Task description -> Please copy out every line in the entries that includes the word "badge".

[Start of Attachment]

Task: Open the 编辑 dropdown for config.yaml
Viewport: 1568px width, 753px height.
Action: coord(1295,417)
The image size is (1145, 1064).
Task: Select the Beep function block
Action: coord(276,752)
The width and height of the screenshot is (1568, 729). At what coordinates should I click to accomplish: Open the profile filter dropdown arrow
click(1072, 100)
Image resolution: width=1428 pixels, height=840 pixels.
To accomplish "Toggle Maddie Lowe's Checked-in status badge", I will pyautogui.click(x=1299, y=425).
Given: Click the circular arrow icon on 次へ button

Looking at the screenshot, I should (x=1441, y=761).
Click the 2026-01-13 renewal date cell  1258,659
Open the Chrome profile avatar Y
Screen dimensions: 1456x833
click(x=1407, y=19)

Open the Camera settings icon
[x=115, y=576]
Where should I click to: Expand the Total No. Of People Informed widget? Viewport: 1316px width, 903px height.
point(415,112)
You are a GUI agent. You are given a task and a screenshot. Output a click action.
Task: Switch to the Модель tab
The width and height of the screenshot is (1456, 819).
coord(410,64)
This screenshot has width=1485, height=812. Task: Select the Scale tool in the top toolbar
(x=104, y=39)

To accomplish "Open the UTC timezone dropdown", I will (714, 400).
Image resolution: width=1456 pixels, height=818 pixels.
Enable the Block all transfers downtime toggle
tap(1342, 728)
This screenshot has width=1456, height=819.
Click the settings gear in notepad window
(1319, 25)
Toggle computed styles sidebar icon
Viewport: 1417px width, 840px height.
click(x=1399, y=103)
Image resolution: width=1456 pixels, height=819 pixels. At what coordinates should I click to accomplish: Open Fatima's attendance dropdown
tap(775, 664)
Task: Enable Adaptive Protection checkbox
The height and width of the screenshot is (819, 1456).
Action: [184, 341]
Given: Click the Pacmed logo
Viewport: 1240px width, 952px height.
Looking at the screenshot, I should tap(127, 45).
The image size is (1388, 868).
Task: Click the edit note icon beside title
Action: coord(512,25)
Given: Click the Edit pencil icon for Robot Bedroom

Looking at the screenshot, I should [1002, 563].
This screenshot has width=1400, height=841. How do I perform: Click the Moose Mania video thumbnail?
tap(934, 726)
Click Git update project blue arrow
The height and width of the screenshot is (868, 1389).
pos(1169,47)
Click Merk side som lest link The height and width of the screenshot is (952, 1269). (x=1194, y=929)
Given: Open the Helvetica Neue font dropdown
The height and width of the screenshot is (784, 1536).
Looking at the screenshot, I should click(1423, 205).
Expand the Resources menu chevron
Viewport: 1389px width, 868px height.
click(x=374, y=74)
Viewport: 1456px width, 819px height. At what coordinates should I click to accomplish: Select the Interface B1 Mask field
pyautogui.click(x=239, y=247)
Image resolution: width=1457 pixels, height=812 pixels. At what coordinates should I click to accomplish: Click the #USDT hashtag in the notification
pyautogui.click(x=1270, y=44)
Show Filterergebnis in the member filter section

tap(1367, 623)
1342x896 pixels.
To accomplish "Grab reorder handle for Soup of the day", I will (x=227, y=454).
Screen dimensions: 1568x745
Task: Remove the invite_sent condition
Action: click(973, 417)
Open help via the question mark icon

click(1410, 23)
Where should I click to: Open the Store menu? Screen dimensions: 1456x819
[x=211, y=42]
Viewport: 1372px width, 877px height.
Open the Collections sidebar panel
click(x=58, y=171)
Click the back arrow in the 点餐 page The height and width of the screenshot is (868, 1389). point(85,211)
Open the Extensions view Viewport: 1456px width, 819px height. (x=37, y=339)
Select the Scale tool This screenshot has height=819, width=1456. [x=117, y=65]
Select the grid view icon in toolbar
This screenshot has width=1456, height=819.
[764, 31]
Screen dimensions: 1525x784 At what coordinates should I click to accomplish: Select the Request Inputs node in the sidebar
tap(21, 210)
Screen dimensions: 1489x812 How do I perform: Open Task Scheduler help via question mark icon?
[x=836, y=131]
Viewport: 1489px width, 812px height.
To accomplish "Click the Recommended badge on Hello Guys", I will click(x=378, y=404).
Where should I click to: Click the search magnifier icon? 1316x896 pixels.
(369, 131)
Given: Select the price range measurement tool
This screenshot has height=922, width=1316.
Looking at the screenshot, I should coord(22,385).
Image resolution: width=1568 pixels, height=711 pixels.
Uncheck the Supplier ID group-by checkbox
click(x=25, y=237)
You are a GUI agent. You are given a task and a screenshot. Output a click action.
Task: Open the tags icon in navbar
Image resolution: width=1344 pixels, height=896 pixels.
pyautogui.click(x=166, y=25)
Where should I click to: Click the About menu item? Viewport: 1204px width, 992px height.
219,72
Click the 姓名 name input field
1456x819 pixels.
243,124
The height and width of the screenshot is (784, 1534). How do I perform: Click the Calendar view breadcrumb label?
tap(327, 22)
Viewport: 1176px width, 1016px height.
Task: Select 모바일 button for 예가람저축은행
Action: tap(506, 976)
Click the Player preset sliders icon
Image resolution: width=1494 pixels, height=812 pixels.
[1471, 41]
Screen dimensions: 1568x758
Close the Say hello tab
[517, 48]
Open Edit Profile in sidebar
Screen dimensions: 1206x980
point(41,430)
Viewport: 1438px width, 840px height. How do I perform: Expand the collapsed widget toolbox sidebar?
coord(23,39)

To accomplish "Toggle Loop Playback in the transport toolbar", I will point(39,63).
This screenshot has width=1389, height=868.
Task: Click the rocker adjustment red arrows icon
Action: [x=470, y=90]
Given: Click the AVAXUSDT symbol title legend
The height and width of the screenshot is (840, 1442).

[End of Attachment]

Task output ->
To accomplish "Toggle Maddie Lowe's Checked-in status badge", I will pyautogui.click(x=1299, y=425).
To accomplish "Click the Recommended badge on Hello Guys", I will click(x=378, y=404).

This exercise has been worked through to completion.